Ersel has never wanted to play her part in the system. She and her childhood friend Havamal dreamed of leaving the glacier and finding somewhere to live in freedom. But he decides that safety is better than freedom, and joins the King’s guard. Now, she is alone. There are a lot of “I’m not like other girls” moments early on in the book that I squinted at, but stay with it, because it’s challenged in the most excellent way as Ersel finally begins to find her purpose later on. Because it’s often her misunderstanding of other people’s needs and desires – her assumption that she must be alone – that causes her to do the most harm. 

It’s that moment, and others, that brought home to me exactly how smart this book is. Not subverting tropes for the sake of it, because it’s a fun thing to do, but taking specific expectations and very thoughtfully bearing down on them until they shatter. Ersel is belittled by the other merpeople, who think that she’s doing all this because of her love for a human. But she asserts again and again that she’s doing it for herself, for the dreams she’s had since she was a child, and I love her for it. Ersel and Ragna exist as independent people, not compromising themselves for each other but making sacrifices for the things they believe in. 

This is a genuine twist on the version of The Little Mermaid that we all know, not just a simple retelling. Characters are spliced and reconfigured in startling ways, and nothing is quite as you’d expect. I don’t want to issue spoilers here, because it’s too good to spoil, but trust me, it’s great. 

While we’re on the subject of things being not quite as you’d expect, I just have to talk, for a second, about Loki. They are completely marvellous. Contrary and dangerous by nature, but never without cause. They manipulate Ersel and other characters, but not with infinite power. It can be so tricky to have gods in books – often they take over, or get distracting. But Loki’s involvement is completely delicious, and they teach Ersel some valuable lessons that she’s going to need in order to rescue her people from tyranny. And they’re not just here to cause havoc generally – there’s clearly some long game being played here, and I’ll be interested to see what happens here further down the line. 

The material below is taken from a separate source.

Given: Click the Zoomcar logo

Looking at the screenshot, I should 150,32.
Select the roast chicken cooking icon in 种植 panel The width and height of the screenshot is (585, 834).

Ersel is bi in the text, but I also read her as some degree of asexual – I’d be interested to hear other people’s perspectives on this. She frequently asserts that she’s not interested in the kinds of relationships expected of her by her people, and though (minor spoiler) she and Ragna do have sex, she doesn’t express specific sexual desire for Ragna – she just enjoys the experience. But the amount of times that she declares her lack of interest in the mating rituals of her people, and her reluctance to agree to commit to Havamal despite her admission that she cares very deeply for him, all feeds into a personal interpretation of the text that says she’s asexual to me. 

The Seafarer’s Kiss is clever, passionate and compassionate. The characters make mistakes but are driven to actively repent of them rather than simply being condemned. It’s dark in places, comforting in others, and never stops being interesting. 

Also, the beluga whales are super cute. 
Representation:

Plump mermaids are healthy mermaids. Also a lot of body image issues are dealt with. The f/f romance between Ragna, a human, and Ersel, a mermaid. Loki uses gender neutral pronouns.